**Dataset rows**
━━━━━━━━━━━━━━━━━━━━

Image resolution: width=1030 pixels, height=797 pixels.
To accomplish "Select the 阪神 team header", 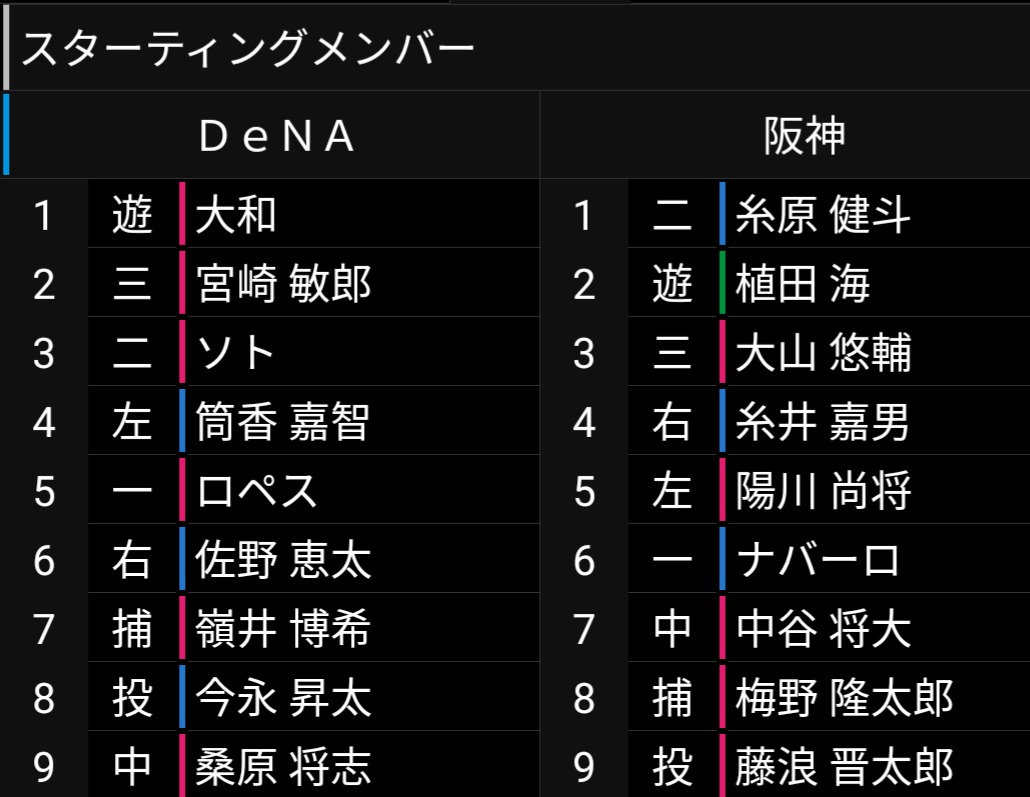I will (804, 136).
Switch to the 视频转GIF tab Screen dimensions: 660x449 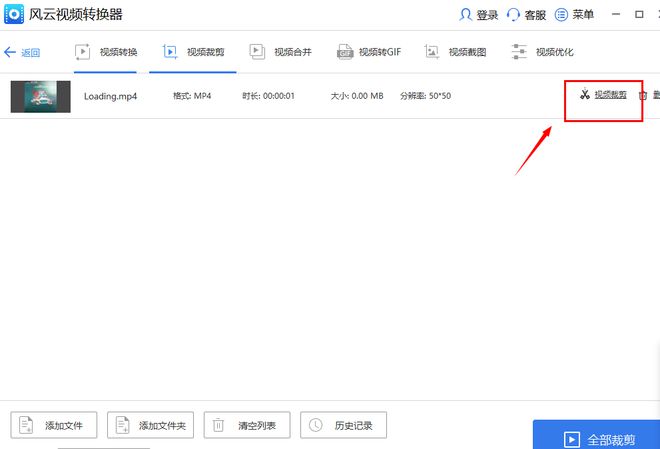click(x=369, y=52)
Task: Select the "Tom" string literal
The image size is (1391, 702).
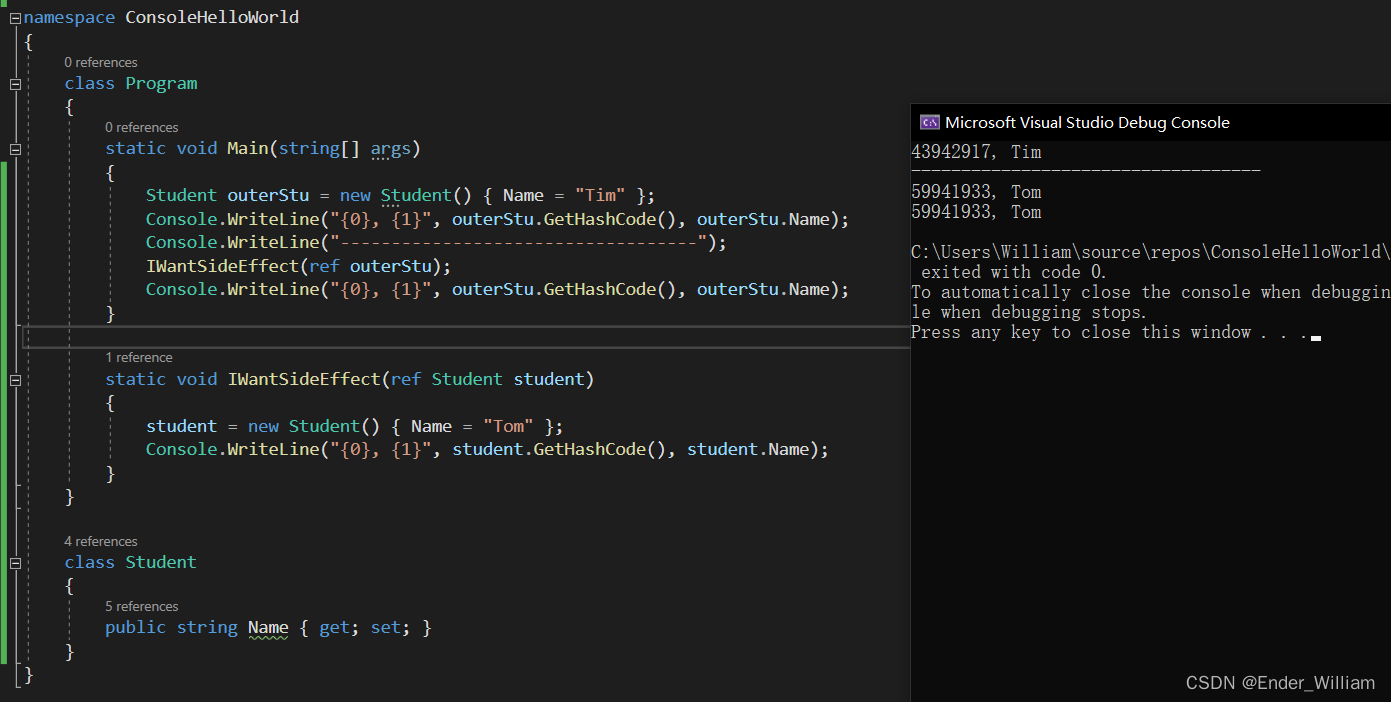Action: [x=507, y=426]
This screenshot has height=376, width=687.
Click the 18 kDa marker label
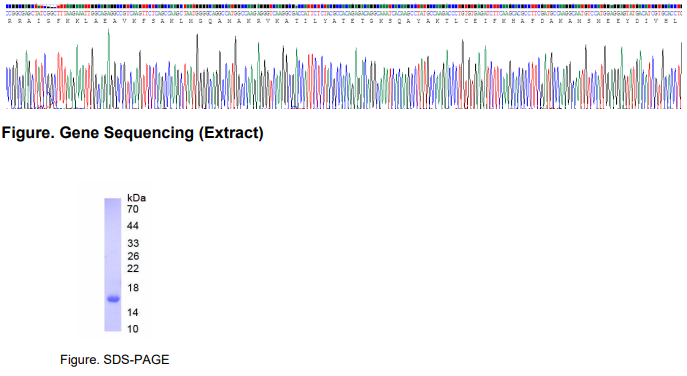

━━━━━━━━━━━━━━━━━━━━

**The request**
Print, without any changes, the stretch of the records from the line containing "This screenshot has height=376, width=687." through the end of the records. Leave out the pictures.

**Exercise result**
This screenshot has height=376, width=687.
Click the 18 kDa marker label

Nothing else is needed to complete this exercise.